• [Your task]:
Rescale the data from the line with "Screen dimensions: 858x837" up to and including the line with "will [657, 21].", writing out only those lines in full. Multiply each answer coordinate by 1.05 and round to the nearest whole number, with halves rounded up, and leave every other word and number unchanged.

• [Stored records]:

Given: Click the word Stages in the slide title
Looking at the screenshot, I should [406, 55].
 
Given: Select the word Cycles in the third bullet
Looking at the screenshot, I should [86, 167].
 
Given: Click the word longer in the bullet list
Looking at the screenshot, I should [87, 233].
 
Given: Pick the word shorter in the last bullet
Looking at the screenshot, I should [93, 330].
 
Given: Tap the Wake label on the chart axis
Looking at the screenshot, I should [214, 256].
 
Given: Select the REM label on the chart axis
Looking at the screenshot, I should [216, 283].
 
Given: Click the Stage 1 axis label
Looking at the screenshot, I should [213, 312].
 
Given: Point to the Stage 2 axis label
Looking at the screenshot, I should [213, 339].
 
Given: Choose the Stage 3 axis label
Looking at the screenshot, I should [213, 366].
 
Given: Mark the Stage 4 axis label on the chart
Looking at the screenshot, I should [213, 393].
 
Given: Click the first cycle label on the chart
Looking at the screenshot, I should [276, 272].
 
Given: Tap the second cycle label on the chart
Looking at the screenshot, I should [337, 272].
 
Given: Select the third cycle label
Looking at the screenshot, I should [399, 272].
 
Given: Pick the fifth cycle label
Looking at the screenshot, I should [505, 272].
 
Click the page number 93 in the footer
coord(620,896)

...

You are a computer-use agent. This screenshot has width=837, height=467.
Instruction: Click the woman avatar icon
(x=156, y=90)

==

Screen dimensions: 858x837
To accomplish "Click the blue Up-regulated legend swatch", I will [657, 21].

• [Worked answer]:
Screen dimensions: 858x837
To accomplish "Click the blue Up-regulated legend swatch", I will [690, 22].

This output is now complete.